- Type: Group
- Unit of: Charnwood terrane
- Sub-units: Swithland Formation; Brand Hills Formation Stable Pit Quartzarenite Member; ;
- Overlies: Diorite unconformity Maplewell Group; ;
- Thickness: 355 m (1,164 ft)

Lithology
- Primary: Pelite
- Other: Quartzarenite, Greywacke, Breccia, Shale, Conglomerate

Location
- Region: Leicestershire
- Country: United Kingdom

= Brand Group =

Geologic group in Leicestershire, the United Kingdom

The Brand Group is a geologic group in Leicestershire. It preserves Ichnotaxon dating back to the Cambrian period. It mainly contains pelites, with greywacke and breccia.

== Formation units ==

It is made up of two formations. Uppermost within the group is the Swithland Formation, consisting of purple pelites and fine greywackes, with thin discontinuous shale-pebble conglomerates at its base. This is underlain by the Brand Hills Formation, which consists of quartzarenite interbedded with pelite, greywackes and berrica.

___

◆ Work to complete
**1.** List the rock types named under "Other" in the lithology section of the Brand Group entry.
**2.** Pick up the Brand Group entry after its final sentence and write the next few sentences.

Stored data
___

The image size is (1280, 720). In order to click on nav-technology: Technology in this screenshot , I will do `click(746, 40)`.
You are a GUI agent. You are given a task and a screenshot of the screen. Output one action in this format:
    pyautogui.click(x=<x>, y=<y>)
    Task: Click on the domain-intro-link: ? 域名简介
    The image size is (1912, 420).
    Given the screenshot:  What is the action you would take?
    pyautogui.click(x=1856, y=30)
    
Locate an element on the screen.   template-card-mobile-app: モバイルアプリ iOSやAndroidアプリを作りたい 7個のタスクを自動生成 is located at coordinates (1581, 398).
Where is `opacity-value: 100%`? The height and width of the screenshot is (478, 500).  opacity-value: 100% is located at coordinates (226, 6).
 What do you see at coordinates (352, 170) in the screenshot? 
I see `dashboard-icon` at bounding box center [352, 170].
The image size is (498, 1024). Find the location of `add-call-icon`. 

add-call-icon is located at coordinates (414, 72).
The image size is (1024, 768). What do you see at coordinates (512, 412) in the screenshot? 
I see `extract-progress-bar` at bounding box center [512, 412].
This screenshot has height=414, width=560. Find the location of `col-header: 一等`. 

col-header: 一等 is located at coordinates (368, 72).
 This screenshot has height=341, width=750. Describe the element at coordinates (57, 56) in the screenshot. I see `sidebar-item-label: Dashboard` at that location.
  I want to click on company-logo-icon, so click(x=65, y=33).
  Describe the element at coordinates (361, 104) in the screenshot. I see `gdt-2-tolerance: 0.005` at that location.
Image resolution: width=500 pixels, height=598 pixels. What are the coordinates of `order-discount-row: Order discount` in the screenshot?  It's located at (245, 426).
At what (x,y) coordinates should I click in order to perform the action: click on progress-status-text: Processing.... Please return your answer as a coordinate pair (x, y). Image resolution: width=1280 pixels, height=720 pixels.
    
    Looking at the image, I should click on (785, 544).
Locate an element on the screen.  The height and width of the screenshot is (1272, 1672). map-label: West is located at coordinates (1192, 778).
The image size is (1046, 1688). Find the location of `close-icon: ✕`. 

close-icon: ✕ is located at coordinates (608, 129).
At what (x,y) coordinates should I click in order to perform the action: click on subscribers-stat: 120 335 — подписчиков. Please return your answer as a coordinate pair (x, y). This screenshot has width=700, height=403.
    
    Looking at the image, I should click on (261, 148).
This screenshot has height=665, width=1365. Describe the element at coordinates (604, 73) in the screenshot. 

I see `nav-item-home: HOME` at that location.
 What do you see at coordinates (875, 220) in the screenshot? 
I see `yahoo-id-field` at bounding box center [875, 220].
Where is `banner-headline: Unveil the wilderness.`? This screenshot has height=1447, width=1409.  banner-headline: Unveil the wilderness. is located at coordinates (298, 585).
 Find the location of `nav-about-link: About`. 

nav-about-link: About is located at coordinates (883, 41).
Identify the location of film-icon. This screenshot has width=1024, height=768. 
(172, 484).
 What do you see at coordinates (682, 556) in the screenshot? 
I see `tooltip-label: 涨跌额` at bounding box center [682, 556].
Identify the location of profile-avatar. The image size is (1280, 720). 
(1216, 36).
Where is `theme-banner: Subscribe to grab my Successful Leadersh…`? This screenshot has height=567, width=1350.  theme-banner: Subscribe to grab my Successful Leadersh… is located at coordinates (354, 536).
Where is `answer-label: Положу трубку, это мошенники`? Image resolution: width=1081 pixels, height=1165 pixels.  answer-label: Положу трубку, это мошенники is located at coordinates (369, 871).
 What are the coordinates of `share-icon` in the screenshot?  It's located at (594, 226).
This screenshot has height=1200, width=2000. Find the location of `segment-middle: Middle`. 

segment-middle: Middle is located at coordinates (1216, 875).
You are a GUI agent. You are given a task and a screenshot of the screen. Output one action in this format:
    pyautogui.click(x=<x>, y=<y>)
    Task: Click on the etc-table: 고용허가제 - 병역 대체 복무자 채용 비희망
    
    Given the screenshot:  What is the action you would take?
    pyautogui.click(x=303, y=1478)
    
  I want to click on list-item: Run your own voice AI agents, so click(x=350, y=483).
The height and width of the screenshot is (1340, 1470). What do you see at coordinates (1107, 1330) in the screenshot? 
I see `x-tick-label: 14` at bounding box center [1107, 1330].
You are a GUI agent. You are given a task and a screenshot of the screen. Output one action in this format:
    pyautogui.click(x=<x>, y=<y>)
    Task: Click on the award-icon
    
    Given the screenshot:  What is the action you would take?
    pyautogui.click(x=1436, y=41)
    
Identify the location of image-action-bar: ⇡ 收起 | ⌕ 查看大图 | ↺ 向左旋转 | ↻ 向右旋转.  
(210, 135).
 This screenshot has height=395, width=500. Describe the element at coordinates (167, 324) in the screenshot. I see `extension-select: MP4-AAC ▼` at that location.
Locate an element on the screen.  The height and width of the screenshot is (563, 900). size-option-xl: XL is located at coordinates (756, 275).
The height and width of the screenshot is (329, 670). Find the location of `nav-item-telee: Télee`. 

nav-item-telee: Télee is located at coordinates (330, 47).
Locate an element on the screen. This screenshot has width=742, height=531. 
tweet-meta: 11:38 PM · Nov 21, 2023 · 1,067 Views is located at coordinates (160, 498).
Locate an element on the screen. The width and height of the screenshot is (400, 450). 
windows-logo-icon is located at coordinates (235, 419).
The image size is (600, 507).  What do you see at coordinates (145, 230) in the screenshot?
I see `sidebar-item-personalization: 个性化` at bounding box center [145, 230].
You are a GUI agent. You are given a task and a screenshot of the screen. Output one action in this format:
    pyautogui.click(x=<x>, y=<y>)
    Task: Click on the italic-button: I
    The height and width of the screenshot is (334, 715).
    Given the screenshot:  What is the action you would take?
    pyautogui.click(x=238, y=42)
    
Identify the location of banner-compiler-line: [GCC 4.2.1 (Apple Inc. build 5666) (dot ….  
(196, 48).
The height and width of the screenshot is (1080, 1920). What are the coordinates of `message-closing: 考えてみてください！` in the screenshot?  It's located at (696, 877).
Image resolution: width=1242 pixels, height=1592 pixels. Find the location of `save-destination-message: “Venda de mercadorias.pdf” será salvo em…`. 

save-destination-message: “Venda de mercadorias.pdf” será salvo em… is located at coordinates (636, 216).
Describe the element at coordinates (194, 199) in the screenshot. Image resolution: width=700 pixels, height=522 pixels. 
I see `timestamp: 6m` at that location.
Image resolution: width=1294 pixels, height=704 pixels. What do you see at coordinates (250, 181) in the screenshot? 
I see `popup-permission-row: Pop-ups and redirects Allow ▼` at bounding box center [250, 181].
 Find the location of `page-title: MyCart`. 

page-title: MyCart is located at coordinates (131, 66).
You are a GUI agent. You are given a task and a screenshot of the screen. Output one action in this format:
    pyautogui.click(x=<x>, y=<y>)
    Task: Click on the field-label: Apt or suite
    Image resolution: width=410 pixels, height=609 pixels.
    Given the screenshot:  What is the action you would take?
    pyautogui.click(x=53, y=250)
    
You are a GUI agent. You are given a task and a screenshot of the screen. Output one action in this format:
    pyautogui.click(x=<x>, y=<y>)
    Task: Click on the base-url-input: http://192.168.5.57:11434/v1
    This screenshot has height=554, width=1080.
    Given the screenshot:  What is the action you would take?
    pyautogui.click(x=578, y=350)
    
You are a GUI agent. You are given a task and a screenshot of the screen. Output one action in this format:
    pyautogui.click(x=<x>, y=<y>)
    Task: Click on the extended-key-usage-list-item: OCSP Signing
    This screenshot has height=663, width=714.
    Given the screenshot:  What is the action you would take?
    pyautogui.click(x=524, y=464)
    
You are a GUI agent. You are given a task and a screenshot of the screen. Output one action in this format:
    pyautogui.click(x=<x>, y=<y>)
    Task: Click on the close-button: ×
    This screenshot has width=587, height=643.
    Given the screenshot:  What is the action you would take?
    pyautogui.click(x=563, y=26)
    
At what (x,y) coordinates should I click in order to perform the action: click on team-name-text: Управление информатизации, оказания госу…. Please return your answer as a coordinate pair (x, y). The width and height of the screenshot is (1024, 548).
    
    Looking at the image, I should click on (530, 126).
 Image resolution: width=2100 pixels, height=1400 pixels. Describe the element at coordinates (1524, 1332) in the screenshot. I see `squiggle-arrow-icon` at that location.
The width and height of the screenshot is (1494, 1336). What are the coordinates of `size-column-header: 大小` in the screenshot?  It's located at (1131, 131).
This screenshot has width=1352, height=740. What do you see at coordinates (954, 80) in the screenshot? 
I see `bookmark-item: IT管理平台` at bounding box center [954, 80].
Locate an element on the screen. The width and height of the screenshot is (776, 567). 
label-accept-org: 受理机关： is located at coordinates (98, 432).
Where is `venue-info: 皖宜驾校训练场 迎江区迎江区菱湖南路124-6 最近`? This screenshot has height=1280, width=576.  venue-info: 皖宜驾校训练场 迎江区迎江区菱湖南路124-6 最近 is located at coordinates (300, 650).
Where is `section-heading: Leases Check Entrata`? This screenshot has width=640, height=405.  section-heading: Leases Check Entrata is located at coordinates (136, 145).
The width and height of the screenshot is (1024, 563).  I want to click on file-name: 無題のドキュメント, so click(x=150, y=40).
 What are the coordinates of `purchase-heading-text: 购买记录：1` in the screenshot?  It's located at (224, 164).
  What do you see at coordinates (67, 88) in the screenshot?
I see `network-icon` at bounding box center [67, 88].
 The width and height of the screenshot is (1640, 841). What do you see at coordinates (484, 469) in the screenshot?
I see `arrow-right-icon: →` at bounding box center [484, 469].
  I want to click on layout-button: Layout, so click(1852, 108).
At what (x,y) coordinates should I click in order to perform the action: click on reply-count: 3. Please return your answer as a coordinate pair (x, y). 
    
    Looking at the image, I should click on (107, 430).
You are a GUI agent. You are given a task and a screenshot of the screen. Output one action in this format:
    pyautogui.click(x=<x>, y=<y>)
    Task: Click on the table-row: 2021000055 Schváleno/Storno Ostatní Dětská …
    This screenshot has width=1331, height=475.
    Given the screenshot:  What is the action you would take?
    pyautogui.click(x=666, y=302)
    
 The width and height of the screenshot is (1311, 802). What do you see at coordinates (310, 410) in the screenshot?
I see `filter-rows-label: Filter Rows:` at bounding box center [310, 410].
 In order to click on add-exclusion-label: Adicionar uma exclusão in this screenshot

___

◆ Answers by task
**1.** Quartzarenite, Greywacke, Breccia, Shale, Conglomerate

**2.**
In ascending stratigraphic order (lowest to highest):
- Swithland Formation
- Brand Hills Formation
  - Stable Pit Quartzarenite Member

== Dating ==

With the discovery of Teichichnus in the Swithland Formation, alongside several other ichnogenera, researchers have been able to confidentially date the Brand Group to the Lower Cambrian, which led to the group being taken out of the Charnian Supergroup, and has also led to the research and discovery of a major hiatus and diorite intrusion between this group and the underlying Maplewell Group, which is dated to the Ediacaran and correlates to other Avalon and White Sea assemblage groups. Using Zircon U-Pb dating, a date is returned of 603±2 Ma, suggesting the intrusion is Lower Edicaran in age.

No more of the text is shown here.